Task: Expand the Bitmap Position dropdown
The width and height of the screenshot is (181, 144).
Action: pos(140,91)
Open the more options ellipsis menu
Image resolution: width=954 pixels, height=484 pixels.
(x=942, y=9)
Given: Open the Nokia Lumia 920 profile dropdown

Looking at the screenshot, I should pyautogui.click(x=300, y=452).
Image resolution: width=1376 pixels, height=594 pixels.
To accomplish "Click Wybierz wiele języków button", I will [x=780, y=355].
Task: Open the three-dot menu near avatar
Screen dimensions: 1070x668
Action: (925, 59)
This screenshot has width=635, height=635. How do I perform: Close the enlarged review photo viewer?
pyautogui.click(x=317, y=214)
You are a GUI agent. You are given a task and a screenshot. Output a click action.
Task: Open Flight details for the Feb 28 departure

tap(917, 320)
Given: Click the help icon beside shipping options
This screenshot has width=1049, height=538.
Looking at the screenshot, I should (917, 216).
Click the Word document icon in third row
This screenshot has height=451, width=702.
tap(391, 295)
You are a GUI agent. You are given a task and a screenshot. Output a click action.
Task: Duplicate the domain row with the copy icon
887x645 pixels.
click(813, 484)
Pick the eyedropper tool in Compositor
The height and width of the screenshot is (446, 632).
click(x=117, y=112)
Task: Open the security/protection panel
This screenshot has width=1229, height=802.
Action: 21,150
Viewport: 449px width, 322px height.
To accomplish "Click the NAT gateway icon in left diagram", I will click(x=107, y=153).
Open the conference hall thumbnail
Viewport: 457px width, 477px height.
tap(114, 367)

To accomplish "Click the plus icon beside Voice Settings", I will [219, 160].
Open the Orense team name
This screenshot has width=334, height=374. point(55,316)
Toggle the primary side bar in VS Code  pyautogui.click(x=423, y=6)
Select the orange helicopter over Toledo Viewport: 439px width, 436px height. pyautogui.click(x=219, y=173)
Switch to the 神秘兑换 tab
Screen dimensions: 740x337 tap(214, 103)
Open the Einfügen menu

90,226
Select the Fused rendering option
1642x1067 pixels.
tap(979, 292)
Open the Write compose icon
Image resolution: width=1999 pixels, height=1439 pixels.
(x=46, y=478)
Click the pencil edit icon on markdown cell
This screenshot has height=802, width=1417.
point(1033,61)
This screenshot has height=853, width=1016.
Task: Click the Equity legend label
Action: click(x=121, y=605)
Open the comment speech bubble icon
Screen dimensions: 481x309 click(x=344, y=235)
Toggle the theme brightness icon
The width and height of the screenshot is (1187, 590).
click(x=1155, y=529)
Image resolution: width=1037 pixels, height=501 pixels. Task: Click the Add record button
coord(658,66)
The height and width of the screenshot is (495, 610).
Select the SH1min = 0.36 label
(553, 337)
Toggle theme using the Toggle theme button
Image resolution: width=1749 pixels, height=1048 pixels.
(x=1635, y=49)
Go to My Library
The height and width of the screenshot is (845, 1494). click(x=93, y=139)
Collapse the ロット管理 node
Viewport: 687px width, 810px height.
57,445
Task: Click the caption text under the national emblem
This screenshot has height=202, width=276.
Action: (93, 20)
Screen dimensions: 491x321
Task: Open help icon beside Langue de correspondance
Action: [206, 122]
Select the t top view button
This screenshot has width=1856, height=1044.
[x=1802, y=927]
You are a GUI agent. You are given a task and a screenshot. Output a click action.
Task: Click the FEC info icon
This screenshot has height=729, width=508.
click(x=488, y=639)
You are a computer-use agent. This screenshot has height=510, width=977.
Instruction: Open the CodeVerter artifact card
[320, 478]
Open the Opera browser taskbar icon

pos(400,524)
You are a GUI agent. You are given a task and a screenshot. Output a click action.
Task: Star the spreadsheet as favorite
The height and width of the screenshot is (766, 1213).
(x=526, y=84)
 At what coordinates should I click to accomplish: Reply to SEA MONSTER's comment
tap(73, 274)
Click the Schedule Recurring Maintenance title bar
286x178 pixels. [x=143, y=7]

____

WHAT THE TASK ASKS ▸
Rewrite these items as a JSON list of strings, one string per line, leaving out blank lines.

SOLUTION TO THE PROBLEM ▸
[
  "Task: Expand the Bitmap Position dropdown",
  "The width and height of the screenshot is (181, 144).",
  "Action: pos(140,91)",
  "Open the more options ellipsis menu",
  "Image resolution: width=954 pixels, height=484 pixels.",
  "(x=942, y=9)",
  "Given: Open the Nokia Lumia 920 profile dropdown",
  "Looking at the screenshot, I should pyautogui.click(x=300, y=452).",
  "Image resolution: width=1376 pixels, height=594 pixels.",
  "To accomplish \"Click Wybierz wiele języków button\", I will [x=780, y=355].",
  "Task: Open the three-dot menu near avatar",
  "Screen dimensions: 1070x668",
  "Action: (925, 59)",
  "This screenshot has width=635, height=635. How do I perform: Close the enlarged review photo viewer?",
  "pyautogui.click(x=317, y=214)",
  "You are a GUI agent. You are given a task and a screenshot. Output a click action.",
  "Task: Open Flight details for the Feb 28 departure",
  "tap(917, 320)",
  "Given: Click the help icon beside shipping options",
  "This screenshot has width=1049, height=538.",
  "Looking at the screenshot, I should (917, 216).",
  "Click the Word document icon in third row",
  "This screenshot has height=451, width=702.",
  "tap(391, 295)",
  "You are a GUI agent. You are given a task and a screenshot. Output a click action.",
  "Task: Duplicate the domain row with the copy icon",
  "887x645 pixels.",
  "click(813, 484)",
  "Pick the eyedropper tool in Compositor",
  "The height and width of the screenshot is (446, 632).",
  "click(x=117, y=112)",
  "Task: Open the security/protection panel",
  "This screenshot has width=1229, height=802.",
  "Action: 21,150",
  "Viewport: 449px width, 322px height.",
  "To accomplish \"Click the NAT gateway icon in left diagram\", I will click(x=107, y=153).",
  "Open the conference hall thumbnail",
  "Viewport: 457px width, 477px height.",
  "tap(114, 367)",
  "To accomplish \"Click the plus icon beside Voice Settings\", I will [219, 160].",
  "Open the Orense team name",
  "This screenshot has width=334, height=374. point(55,316)",
  "Toggle the primary side bar in VS Code  pyautogui.click(x=423, y=6)",
  "Select the orange helicopter over Toledo Viewport: 439px width, 436px height. pyautogui.click(x=219, y=173)",
  "Switch to the 神秘兑换 tab",
  "Screen dimensions: 740x337 tap(214, 103)",
  "Open the Einfügen menu",
  "90,226",
  "Select the Fused rendering option",
  "1642x1067 pixels.",
  "tap(979, 292)",
  "Open the Write compose icon",
  "Image resolution: width=1999 pixels, height=1439 pixels.",
  "(x=46, y=478)",
  "Click the pencil edit icon on markdown cell",
  "This screenshot has height=802, width=1417.",
  "point(1033,61)",
  "This screenshot has height=853, width=1016.",
  "Task: Click the Equity legend label",
  "Action: click(x=121, y=605)",
  "Open the comment speech bubble icon",
  "Screen dimensions: 481x309 click(x=344, y=235)",
  "Toggle the theme brightness icon",
  "The width and height of the screenshot is (1187, 590).",
  "click(x=1155, y=529)",
  "Image resolution: width=1037 pixels, height=501 pixels. Task: Click the Add record button",
  "coord(658,66)",
  "The height and width of the screenshot is (495, 610).",
  "Select the SH1min = 0.36 label",
  "(553, 337)",
  "Toggle theme using the Toggle theme button",
  "Image resolution: width=1749 pixels, height=1048 pixels.",
  "(x=1635, y=49)",
  "Go to My Library",
  "The height and width of the screenshot is (845, 1494). click(x=93, y=139)",
  "Collapse the ロット管理 node",
  "Viewport: 687px width, 810px height.",
  "57,445",
  "Task: Click the caption text under the national emblem",
  "This screenshot has height=202, width=276.",
  "Action: (93, 20)",
  "Screen dimensions: 491x321",
  "Task: Open help icon beside Langue de correspondance",
  "Action: [206, 122]",
  "Select the t top view button",
  "This screenshot has width=1856, height=1044.",
  "[x=1802, y=927]",
  "You are a GUI agent. You are given a task and a screenshot. Output a click action.",
  "Task: Click the FEC info icon",
  "This screenshot has height=729, width=508.",
  "click(x=488, y=639)",
  "You are a computer-use agent. This screenshot has height=510, width=977.",
  "Instruction: Open the CodeVerter artifact card",
  "[320, 478]",
  "Open the Opera browser taskbar icon",
  "pos(400,524)",
  "You are a GUI agent. You are given a task and a screenshot. Output a click action.",
  "Task: Star the spreadsheet as favorite",
  "The height and width of the screenshot is (766, 1213).",
  "(x=526, y=84)",
  " At what coordinates should I click to accomplish: Reply to SEA MONSTER's comment",
  "tap(73, 274)",
  "Click the Schedule Recurring Maintenance title bar",
  "286x178 pixels. [x=143, y=7]"
]